INSTRUCTIONS TO FOLLOW:
Find every line in the records below that contains the word "more", and copy each such line.

DATASET RECORDS:
^^^^^^^^
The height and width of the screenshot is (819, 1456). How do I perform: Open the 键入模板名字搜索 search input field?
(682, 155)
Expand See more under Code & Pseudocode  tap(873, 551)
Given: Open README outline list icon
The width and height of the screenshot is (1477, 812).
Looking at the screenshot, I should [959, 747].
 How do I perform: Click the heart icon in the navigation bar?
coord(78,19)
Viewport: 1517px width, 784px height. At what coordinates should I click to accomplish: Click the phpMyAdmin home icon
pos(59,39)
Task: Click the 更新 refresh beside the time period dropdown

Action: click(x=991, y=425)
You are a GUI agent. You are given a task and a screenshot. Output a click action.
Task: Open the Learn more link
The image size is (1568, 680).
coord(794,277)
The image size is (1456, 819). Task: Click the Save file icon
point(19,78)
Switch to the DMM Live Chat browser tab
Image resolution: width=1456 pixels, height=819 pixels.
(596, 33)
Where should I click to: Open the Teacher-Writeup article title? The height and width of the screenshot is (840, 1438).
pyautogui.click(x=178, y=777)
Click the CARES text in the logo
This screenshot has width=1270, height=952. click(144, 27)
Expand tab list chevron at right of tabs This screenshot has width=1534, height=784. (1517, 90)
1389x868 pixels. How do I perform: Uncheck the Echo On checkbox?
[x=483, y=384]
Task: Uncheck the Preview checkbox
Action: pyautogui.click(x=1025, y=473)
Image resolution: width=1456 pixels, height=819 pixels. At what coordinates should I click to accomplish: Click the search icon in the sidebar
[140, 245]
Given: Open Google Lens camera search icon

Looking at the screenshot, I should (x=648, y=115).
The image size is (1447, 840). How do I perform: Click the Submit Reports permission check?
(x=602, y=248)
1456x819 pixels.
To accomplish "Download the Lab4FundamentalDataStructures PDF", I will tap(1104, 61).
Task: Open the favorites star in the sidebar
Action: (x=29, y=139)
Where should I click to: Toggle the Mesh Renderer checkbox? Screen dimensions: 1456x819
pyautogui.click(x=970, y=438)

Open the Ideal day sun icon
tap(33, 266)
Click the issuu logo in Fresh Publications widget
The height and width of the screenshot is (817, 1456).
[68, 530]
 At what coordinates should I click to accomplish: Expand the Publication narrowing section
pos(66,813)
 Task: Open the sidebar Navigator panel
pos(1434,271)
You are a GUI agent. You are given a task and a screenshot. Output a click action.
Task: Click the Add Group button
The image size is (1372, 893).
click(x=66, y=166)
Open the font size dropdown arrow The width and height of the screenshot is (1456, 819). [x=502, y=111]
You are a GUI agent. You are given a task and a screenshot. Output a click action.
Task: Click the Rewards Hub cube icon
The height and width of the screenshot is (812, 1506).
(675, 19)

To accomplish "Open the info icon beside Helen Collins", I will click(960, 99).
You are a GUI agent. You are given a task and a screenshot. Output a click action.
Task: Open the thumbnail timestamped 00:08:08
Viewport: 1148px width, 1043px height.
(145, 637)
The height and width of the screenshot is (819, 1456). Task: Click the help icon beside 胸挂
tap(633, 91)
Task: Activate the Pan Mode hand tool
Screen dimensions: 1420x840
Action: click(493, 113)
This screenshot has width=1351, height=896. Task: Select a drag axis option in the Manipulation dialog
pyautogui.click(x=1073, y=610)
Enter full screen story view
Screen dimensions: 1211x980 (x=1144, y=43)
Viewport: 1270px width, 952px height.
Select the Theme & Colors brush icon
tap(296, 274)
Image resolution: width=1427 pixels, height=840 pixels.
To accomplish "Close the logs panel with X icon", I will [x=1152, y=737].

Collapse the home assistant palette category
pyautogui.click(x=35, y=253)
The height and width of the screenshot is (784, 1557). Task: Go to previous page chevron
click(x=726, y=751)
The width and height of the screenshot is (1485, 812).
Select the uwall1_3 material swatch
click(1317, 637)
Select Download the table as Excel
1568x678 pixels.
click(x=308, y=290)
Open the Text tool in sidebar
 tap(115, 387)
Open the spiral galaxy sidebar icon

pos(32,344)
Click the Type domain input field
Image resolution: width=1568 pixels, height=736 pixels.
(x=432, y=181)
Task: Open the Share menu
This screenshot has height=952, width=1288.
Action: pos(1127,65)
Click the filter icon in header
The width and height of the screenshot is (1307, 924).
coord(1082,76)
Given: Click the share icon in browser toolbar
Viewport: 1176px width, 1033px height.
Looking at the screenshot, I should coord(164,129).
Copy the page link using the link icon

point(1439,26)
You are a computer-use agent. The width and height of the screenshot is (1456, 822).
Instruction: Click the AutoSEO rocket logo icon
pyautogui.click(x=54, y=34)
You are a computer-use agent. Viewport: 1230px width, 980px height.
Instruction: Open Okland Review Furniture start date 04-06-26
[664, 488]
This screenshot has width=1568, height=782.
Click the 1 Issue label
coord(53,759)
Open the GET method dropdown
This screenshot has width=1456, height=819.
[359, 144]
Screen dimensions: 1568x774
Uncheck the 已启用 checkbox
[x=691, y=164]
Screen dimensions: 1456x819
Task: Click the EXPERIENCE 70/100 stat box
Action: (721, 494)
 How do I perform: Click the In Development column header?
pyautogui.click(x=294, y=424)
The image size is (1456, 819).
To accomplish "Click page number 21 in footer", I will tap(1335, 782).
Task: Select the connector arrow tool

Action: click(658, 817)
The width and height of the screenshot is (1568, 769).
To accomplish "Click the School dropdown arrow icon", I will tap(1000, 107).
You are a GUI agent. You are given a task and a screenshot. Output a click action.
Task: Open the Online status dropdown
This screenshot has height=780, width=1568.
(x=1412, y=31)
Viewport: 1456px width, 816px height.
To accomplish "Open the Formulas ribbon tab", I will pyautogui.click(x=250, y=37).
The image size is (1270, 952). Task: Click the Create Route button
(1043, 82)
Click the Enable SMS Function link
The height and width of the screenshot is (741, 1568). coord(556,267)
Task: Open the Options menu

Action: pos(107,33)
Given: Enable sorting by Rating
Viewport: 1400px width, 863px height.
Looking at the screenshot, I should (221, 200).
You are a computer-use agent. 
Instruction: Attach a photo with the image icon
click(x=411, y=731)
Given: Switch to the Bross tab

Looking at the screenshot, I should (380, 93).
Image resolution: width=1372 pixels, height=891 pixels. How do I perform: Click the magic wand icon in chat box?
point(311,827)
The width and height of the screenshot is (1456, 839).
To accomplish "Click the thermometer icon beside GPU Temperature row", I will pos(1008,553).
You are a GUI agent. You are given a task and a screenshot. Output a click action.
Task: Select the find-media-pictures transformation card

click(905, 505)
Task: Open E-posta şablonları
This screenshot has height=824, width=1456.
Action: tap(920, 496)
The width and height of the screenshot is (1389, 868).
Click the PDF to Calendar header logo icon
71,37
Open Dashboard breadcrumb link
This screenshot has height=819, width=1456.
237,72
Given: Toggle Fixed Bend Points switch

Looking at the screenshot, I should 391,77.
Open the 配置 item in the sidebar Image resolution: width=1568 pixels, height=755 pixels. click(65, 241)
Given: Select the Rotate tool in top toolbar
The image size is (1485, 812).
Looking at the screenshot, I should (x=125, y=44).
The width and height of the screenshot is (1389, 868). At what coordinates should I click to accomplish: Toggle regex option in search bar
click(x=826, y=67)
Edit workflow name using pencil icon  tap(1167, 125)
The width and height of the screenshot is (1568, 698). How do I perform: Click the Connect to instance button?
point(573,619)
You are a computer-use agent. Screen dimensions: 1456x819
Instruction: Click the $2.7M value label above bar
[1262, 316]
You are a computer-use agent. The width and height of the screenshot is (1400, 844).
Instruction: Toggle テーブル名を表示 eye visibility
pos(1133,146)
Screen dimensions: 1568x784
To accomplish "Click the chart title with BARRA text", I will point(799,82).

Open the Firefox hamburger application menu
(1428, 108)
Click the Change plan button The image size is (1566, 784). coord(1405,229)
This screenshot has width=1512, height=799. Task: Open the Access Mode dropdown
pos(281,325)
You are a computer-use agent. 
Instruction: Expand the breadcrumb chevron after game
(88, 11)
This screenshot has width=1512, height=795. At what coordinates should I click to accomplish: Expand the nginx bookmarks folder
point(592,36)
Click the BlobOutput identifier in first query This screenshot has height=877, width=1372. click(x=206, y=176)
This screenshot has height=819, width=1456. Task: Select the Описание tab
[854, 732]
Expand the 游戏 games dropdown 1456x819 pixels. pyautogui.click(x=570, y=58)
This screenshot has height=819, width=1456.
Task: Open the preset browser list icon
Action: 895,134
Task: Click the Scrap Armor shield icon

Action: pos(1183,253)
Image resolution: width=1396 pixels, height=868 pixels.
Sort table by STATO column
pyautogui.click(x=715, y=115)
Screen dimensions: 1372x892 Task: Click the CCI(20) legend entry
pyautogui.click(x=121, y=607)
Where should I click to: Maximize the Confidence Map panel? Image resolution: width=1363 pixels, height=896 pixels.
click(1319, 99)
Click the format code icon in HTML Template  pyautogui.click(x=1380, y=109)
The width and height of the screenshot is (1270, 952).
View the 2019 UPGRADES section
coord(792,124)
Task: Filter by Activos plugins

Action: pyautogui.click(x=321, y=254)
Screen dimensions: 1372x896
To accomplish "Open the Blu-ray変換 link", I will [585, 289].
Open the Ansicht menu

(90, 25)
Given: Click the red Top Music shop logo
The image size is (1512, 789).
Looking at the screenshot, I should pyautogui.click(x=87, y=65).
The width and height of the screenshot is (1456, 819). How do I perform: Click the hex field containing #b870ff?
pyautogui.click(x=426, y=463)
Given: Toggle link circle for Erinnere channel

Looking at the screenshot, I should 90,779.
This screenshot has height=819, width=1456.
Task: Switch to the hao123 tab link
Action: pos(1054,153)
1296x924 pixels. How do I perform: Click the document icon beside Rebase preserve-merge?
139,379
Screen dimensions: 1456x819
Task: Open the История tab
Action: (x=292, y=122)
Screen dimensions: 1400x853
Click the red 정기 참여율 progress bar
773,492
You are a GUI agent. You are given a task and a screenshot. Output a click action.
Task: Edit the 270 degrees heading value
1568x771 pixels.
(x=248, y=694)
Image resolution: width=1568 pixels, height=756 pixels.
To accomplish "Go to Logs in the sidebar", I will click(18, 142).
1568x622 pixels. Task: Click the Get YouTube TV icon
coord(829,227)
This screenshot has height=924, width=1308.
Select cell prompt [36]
^^^^^^^^
WRITTEN ANSWER:
Expand See more under Code & Pseudocode  tap(873, 551)
Task: Open the Learn more link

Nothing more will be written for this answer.